## TASK DESCRIPTION
An exact copy of all entries is the expected answer.

## RECORDS FOR THIS TASK
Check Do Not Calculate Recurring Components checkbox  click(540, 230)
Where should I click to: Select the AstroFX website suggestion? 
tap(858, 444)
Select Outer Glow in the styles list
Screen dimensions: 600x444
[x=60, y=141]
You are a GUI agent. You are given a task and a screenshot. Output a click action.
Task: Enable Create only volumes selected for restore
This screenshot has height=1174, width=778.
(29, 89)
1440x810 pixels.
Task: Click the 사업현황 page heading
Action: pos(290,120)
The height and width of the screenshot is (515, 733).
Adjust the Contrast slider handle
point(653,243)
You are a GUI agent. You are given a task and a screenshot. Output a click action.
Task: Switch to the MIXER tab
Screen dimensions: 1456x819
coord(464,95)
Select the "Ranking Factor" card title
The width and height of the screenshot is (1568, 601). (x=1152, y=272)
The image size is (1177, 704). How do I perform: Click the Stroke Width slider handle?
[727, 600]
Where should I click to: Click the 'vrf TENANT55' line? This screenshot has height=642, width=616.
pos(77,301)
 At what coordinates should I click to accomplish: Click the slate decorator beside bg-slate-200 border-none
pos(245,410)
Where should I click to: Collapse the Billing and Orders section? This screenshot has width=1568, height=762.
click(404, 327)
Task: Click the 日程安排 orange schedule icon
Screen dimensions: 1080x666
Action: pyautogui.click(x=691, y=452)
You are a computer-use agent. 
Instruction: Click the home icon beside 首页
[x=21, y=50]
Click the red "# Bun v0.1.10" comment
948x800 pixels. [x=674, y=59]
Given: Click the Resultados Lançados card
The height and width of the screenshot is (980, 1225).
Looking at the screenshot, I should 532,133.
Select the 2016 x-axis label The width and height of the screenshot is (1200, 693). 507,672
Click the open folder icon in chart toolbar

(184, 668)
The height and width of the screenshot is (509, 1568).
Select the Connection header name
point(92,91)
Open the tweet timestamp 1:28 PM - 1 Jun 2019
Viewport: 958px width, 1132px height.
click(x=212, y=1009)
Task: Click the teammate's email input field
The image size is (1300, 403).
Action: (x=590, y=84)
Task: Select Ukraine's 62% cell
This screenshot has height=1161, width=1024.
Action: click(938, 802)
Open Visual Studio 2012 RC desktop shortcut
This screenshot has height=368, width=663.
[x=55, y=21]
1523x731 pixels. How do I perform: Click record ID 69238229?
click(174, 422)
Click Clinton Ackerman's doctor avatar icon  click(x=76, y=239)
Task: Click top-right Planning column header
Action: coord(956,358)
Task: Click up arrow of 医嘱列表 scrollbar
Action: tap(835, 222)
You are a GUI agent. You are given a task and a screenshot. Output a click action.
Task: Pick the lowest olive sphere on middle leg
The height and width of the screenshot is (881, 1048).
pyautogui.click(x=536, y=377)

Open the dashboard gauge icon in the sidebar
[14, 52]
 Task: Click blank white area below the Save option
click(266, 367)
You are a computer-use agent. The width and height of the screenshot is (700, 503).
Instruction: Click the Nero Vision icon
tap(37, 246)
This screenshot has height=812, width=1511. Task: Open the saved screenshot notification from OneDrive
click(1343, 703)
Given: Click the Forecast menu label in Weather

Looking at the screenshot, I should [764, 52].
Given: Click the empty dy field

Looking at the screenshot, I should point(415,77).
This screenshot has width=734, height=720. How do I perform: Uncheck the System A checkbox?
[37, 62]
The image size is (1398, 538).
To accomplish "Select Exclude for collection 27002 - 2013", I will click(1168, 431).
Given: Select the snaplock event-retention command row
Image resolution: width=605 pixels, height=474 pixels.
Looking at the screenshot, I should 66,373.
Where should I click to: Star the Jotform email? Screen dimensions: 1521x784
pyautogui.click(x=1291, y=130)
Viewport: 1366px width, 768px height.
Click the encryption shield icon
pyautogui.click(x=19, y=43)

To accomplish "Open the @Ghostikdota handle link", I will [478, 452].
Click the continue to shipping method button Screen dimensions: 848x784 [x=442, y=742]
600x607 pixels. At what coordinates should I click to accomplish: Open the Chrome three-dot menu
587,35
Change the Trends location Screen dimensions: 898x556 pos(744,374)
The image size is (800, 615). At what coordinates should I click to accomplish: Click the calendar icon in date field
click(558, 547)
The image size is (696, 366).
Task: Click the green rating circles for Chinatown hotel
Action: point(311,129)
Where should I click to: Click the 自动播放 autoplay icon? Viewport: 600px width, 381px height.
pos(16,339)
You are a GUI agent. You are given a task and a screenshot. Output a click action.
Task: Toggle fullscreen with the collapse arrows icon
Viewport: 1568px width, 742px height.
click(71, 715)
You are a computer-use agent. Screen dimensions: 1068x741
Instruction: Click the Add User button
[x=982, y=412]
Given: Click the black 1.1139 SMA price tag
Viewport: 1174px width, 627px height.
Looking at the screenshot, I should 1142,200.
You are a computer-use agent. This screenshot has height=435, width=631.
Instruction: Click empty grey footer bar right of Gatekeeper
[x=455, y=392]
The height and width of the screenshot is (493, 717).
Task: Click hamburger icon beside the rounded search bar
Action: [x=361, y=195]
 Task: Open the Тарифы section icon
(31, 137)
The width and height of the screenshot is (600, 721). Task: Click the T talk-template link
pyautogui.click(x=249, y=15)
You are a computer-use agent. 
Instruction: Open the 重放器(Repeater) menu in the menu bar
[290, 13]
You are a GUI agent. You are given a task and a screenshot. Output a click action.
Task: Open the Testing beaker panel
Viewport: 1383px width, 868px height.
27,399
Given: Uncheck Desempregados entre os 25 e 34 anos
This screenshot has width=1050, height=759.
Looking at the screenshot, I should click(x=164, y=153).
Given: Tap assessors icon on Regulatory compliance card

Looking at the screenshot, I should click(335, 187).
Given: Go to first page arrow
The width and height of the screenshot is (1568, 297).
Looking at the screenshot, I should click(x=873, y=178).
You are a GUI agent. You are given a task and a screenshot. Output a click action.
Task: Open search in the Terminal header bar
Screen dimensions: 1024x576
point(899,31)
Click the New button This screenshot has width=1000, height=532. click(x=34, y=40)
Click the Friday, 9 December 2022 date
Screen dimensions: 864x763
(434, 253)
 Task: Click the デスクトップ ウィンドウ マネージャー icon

## WRITTEN REPLY
Check Do Not Calculate Recurring Components checkbox  click(540, 230)
Where should I click to: Select the AstroFX website suggestion? 
tap(858, 444)
Select Outer Glow in the styles list
Screen dimensions: 600x444
[x=60, y=141]
You are a GUI agent. You are given a task and a screenshot. Output a click action.
Task: Enable Create only volumes selected for restore
This screenshot has height=1174, width=778.
(29, 89)
1440x810 pixels.
Task: Click the 사업현황 page heading
Action: pos(290,120)
The height and width of the screenshot is (515, 733).
Adjust the Contrast slider handle
point(653,243)
You are a GUI agent. You are given a task and a screenshot. Output a click action.
Task: Switch to the MIXER tab
Screen dimensions: 1456x819
coord(464,95)
Select the "Ranking Factor" card title
The width and height of the screenshot is (1568, 601). (x=1152, y=272)
The image size is (1177, 704). How do I perform: Click the Stroke Width slider handle?
[727, 600]
Where should I click to: Click the 'vrf TENANT55' line? This screenshot has height=642, width=616.
pos(77,301)
 At what coordinates should I click to accomplish: Click the slate decorator beside bg-slate-200 border-none
pos(245,410)
Where should I click to: Collapse the Billing and Orders section? This screenshot has width=1568, height=762.
click(404, 327)
Task: Click the 日程安排 orange schedule icon
Screen dimensions: 1080x666
Action: pyautogui.click(x=691, y=452)
You are a computer-use agent. 
Instruction: Click the home icon beside 首页
[x=21, y=50]
Click the red "# Bun v0.1.10" comment
948x800 pixels. [x=674, y=59]
Given: Click the Resultados Lançados card
The height and width of the screenshot is (980, 1225).
Looking at the screenshot, I should 532,133.
Select the 2016 x-axis label The width and height of the screenshot is (1200, 693). 507,672
Click the open folder icon in chart toolbar

(184, 668)
The height and width of the screenshot is (509, 1568).
Select the Connection header name
point(92,91)
Open the tweet timestamp 1:28 PM - 1 Jun 2019
Viewport: 958px width, 1132px height.
click(x=212, y=1009)
Task: Click the teammate's email input field
The image size is (1300, 403).
Action: (x=590, y=84)
Task: Select Ukraine's 62% cell
This screenshot has height=1161, width=1024.
Action: click(938, 802)
Open Visual Studio 2012 RC desktop shortcut
This screenshot has height=368, width=663.
[x=55, y=21]
1523x731 pixels. How do I perform: Click record ID 69238229?
click(174, 422)
Click Clinton Ackerman's doctor avatar icon  click(x=76, y=239)
Task: Click top-right Planning column header
Action: coord(956,358)
Task: Click up arrow of 医嘱列表 scrollbar
Action: tap(835, 222)
You are a GUI agent. You are given a task and a screenshot. Output a click action.
Task: Pick the lowest olive sphere on middle leg
The height and width of the screenshot is (881, 1048).
pyautogui.click(x=536, y=377)

Open the dashboard gauge icon in the sidebar
[14, 52]
 Task: Click blank white area below the Save option
click(266, 367)
You are a computer-use agent. The width and height of the screenshot is (700, 503).
Instruction: Click the Nero Vision icon
tap(37, 246)
This screenshot has height=812, width=1511. Task: Open the saved screenshot notification from OneDrive
click(1343, 703)
Given: Click the Forecast menu label in Weather

Looking at the screenshot, I should [764, 52].
Given: Click the empty dy field

Looking at the screenshot, I should point(415,77).
This screenshot has width=734, height=720. How do I perform: Uncheck the System A checkbox?
[37, 62]
The image size is (1398, 538).
To accomplish "Select Exclude for collection 27002 - 2013", I will click(1168, 431).
Given: Select the snaplock event-retention command row
Image resolution: width=605 pixels, height=474 pixels.
Looking at the screenshot, I should 66,373.
Where should I click to: Star the Jotform email? Screen dimensions: 1521x784
pyautogui.click(x=1291, y=130)
Viewport: 1366px width, 768px height.
Click the encryption shield icon
pyautogui.click(x=19, y=43)

To accomplish "Open the @Ghostikdota handle link", I will [478, 452].
Click the continue to shipping method button Screen dimensions: 848x784 [x=442, y=742]
600x607 pixels. At what coordinates should I click to accomplish: Open the Chrome three-dot menu
587,35
Change the Trends location Screen dimensions: 898x556 pos(744,374)
The image size is (800, 615). At what coordinates should I click to accomplish: Click the calendar icon in date field
click(558, 547)
The image size is (696, 366).
Task: Click the green rating circles for Chinatown hotel
Action: point(311,129)
Where should I click to: Click the 自动播放 autoplay icon? Viewport: 600px width, 381px height.
pos(16,339)
You are a GUI agent. You are given a task and a screenshot. Output a click action.
Task: Toggle fullscreen with the collapse arrows icon
Viewport: 1568px width, 742px height.
click(71, 715)
You are a computer-use agent. Screen dimensions: 1068x741
Instruction: Click the Add User button
[x=982, y=412]
Given: Click the black 1.1139 SMA price tag
Viewport: 1174px width, 627px height.
Looking at the screenshot, I should 1142,200.
You are a computer-use agent. This screenshot has height=435, width=631.
Instruction: Click empty grey footer bar right of Gatekeeper
[x=455, y=392]
The height and width of the screenshot is (493, 717).
Task: Click hamburger icon beside the rounded search bar
Action: [x=361, y=195]
 Task: Open the Тарифы section icon
(31, 137)
The width and height of the screenshot is (600, 721). Task: Click the T talk-template link
pyautogui.click(x=249, y=15)
You are a computer-use agent. 
Instruction: Open the 重放器(Repeater) menu in the menu bar
[290, 13]
You are a GUI agent. You are given a task and a screenshot. Output a click action.
Task: Open the Testing beaker panel
Viewport: 1383px width, 868px height.
27,399
Given: Uncheck Desempregados entre os 25 e 34 anos
This screenshot has width=1050, height=759.
Looking at the screenshot, I should click(x=164, y=153).
Given: Tap assessors icon on Regulatory compliance card

Looking at the screenshot, I should click(335, 187).
Given: Go to first page arrow
The width and height of the screenshot is (1568, 297).
Looking at the screenshot, I should click(x=873, y=178).
You are a GUI agent. You are given a task and a screenshot. Output a click action.
Task: Open search in the Terminal header bar
Screen dimensions: 1024x576
point(899,31)
Click the New button This screenshot has width=1000, height=532. click(x=34, y=40)
Click the Friday, 9 December 2022 date
Screen dimensions: 864x763
(434, 253)
 Task: Click the デスクトップ ウィンドウ マネージャー icon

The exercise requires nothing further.